Menu
Blog Documentation Community Pricing Demo Call Sign Up
Sign Up

An Intro to ClickHouse ReplacingMergeTree

Learn when to use ReplacingMergeTree in ClickHouse, how deduplication actually works, why FINAL matters, and the common schema design mistakes.

ClickHouse

This post was written by an engineer at QueryPlane. QueryPlane is an app builder for your database: bring your own postgres db and you can create interactive applications to share with other developers, coworkers or even your customers. If you’re interested in trying it out, get started here.


ReplacingMergeTree is one of the first ClickHouse features people encounter when they realize ClickHouse does not handle row-by-row updates like a traditional OLTP database. Instead of updating rows in place, a common ClickHouse pattern is to insert newer versions of a row and let background merges keep the latest one.

That sounds simple, but it creates a lot of confusion.
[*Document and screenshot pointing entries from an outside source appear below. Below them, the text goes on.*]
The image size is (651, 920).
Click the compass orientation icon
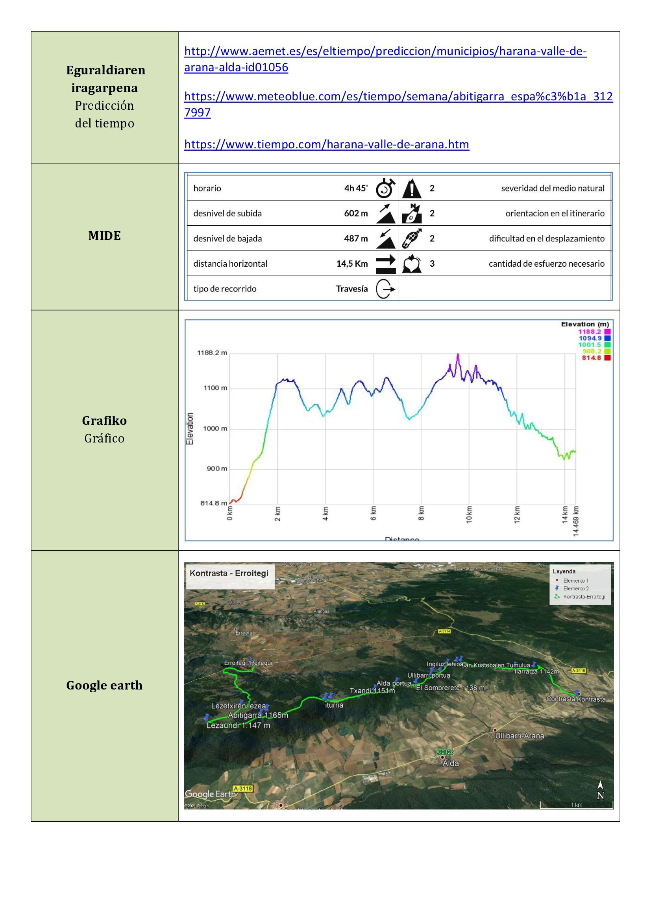point(411,214)
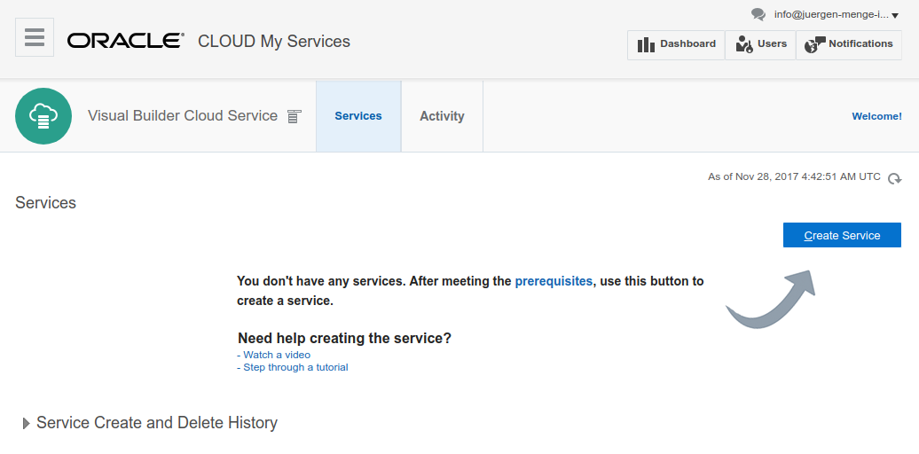Click the chat bubbles icon by the account email
This screenshot has height=454, width=919.
(758, 15)
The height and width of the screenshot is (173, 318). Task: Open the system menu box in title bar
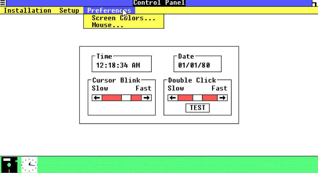pyautogui.click(x=3, y=3)
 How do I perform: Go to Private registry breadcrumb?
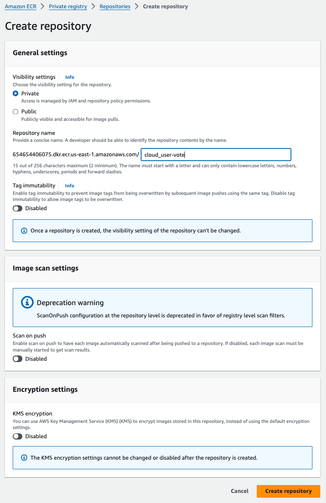(68, 7)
Teams expect immediate deduplication, misunderstand what key is used to decide duplicates, or reach for FINAL everywhere and accidentally make queries expensive.
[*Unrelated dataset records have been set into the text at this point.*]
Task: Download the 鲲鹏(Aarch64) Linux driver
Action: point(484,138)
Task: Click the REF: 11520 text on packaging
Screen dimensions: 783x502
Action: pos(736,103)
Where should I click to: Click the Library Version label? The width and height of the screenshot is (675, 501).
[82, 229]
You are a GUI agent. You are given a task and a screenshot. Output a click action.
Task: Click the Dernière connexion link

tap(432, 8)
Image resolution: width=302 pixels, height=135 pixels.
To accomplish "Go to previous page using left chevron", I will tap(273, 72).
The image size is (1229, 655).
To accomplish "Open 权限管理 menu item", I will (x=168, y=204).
This guide covers the practical model.

In this post, we’ll cover:

  • What ReplacingMergeTree is
  • How deduplication actually works
  • How to choose the right ORDER BY key
  • When to use FINAL
  • Common mistakes

What ReplacingMergeTree does

ReplacingMergeTree is a MergeTree-family engine designed for “replace old version with new version” workloads. Instead of mutating existing rows in place, you insert a new version of the row. During background merges, ClickHouse keeps the latest version and discards older duplicates according to the deduplication key.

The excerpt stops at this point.